A: Sardines and other west coast forage fish populations have experienced dramatic fluctuations in abundance (see "Collapse and recovery of forage fish populations prior to commercial exploitation" SWFSC 2017) driven primarily by recruitment, a process that encompasses both reproductive output by adults and the subsequent survival of eggs, larvae and juveniles.  Recruitment is affected by a combination of feeding conditions experienced by adult fish, drift of their eggs, availability of suitable food to developing larvae, and predation pressure on all stages.
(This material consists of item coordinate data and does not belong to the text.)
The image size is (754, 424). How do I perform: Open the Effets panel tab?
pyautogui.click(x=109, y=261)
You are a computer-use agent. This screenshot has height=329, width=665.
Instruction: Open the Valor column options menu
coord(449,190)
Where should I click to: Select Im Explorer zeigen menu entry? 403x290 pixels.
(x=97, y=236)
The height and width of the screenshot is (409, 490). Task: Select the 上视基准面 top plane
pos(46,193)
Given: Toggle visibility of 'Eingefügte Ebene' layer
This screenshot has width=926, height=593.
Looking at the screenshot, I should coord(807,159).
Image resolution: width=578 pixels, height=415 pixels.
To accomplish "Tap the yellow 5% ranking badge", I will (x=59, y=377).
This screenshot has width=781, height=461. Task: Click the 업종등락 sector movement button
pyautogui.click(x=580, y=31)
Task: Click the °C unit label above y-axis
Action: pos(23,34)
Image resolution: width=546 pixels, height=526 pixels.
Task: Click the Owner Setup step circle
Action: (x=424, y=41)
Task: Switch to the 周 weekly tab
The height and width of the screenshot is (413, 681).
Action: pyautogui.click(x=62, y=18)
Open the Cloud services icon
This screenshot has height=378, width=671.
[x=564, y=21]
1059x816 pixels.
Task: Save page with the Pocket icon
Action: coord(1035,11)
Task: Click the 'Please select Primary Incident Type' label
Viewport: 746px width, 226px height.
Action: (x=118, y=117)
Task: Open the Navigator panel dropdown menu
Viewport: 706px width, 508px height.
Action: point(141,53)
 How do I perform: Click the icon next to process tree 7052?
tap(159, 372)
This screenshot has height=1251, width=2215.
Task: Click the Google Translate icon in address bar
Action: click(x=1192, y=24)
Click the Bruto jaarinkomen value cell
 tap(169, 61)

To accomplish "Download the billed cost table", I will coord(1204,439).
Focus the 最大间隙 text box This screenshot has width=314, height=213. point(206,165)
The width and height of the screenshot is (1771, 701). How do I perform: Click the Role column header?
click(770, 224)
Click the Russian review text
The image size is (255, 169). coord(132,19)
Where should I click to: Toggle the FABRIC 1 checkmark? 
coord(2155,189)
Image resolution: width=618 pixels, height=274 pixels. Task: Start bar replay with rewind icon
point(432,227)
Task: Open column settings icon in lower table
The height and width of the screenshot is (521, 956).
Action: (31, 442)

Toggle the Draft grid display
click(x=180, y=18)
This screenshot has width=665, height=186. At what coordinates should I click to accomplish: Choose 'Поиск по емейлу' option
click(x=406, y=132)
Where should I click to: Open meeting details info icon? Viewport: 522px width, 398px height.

While the effects of climate change on habitat and predation and harvest on adults are difficult to disentangle, the directed fishery for the northern subpopulation has been closed for the last four years so the observed patterns are most likely accounted for by environmental drivers and their effect on recruitment.   

Q: Why are there two different acoustic-trawl method sardine biomass estimates for 2017 mentioned in the 2019 draft stock assessment? 
A: During the course of preparing a NOAA Technical Memorandum regarding the 2017 survey the scientists discovered an error in the depth range used for calculation of the integrated coastal pelagic species (CPS) backscatter from the echosounders. The acoustic-trawl method estimates Pacific sardine biomass from putative coastal pelagic fishes integrated in the upper water mixed layer, typically 10 - 70 m in the spring and 10 - 40 m in the summer. It was later discovered that in the 2017 analysis, the vertical integration utilized to calculate the original estimate, was occurring from 10 - 250 m, which included backscatter from non-CPS species with swim bladders, such as rockfishes and hake. After replacing the acoustic original backscatter data those from only the vertical region where CPS reside, the estimate of Pacific Sardine biomass during summer 2017 is revised here to 24,349 t (CV = 37%). Using the same analysis protocol, the summer 2018 sardine biomass is 35,501 t (CV = 73%).